Thursday, November 30, 2023

(Eclipse Phase) Gatecrashing

In the course of researching this post (yes, sometimes I do research, though I usually take pains to make sure it doesn't show), I accidentally exposed myself to Roger Ebert's asinine opinions about video games. It really upset me and threw me off my usual rhythm. I think the thing that gets under my skin is that I otherwise hold a great deal of respect for the man. He was really good at what he did and left behind a body of work that (with certain notable exceptions) anyone should be proud of. On those days when I get tempted to think of myself as a literary critic, I am inevitably drawn back to earth by the sobering thought of comparing myself to people of his caliber. He was a lot better at this than I am, with a broad perspective borne of decades of experience, and it's a shame that his knowledge and experience gave him the ability to engage in the sort of high-grade sophistry that lesser intellects will struggle to refute.

I bring this up not because I want to pick a posthumous fight with one of the 20th century's great intellectual luminaries, but because getting these feelings off my chest helps me reset my emotional state. Now that I'm roughly back to the baseline, I can share the thought process that led me to google "are games art" in the first place:

I just read a book for a game, and I was planning to critique it as if it were art.

Okay, okay, smartass answers aside the real catalyst was Gatecrashing reminding me of a thought I had while I was still blogging about video games - that games were uniquely suited to presenting "setting-focused fiction."

It was a theory I never really developed, but the basic gist was that there's this way of thinking about fiction that boils down to "telling a story" and that puts video games in a weird place, because they can undeniably tell stories, but a lot of those stories are bad. I used to say that the only good video game stories were Borderlands 2 and Saints Row IV and that sounds like a joke, but it wasn't. I was just making the observation that most video game narratives fall apart if you include the stuff in-between the cut scenes as part of the story (cue: "bandits try to rob the Dragonborn" meme).

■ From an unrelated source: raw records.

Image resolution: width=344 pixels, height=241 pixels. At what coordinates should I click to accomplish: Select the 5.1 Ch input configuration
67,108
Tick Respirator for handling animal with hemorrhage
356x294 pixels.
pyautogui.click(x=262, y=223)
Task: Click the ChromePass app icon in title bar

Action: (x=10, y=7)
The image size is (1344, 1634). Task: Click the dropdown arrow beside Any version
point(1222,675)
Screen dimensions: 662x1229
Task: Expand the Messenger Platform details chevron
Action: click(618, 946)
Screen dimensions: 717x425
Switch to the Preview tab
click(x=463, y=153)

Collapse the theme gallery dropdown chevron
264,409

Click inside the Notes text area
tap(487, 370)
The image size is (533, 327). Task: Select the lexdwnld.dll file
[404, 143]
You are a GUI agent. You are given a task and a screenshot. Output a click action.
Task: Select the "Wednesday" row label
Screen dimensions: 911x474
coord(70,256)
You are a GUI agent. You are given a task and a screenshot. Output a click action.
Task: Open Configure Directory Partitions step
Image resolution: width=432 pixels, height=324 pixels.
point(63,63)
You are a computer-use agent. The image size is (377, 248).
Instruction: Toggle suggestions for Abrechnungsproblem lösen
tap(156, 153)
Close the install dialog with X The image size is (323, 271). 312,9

However, "telling a story" isn't actually a comprehensive (or even particularly enlightening) way to talk about fiction. Once you start exploring how to tell a story, you start to realize that the "story" part of telling a story is kind of optional. You ask yourself "does a psychological novel really need a plot" and the answer is "what do you mean by 'plot'?" It probably needs "events" that "happen," because humans are creatures that exist at a particular place and time, and thus are always at the mercy of happenstance, but the mere juxtaposition of events occurring sequentially in time (or separated in time, but united by a theme, possibly out of chronological order) does not, in itself, constitute a story. 

And that got me into a place where I started thinking about how I conceptualized fiction - perhaps it was more broadly a practice of curating an experience. A "story" might focus on plot, but if you could have a different type of fiction that focused on exploring a character, to the detriment of plot, maybe you could also have a third type of fiction, one that focused on exploring a setting.

(I know, I know, Tolkien and Herbert, but please stick with me here).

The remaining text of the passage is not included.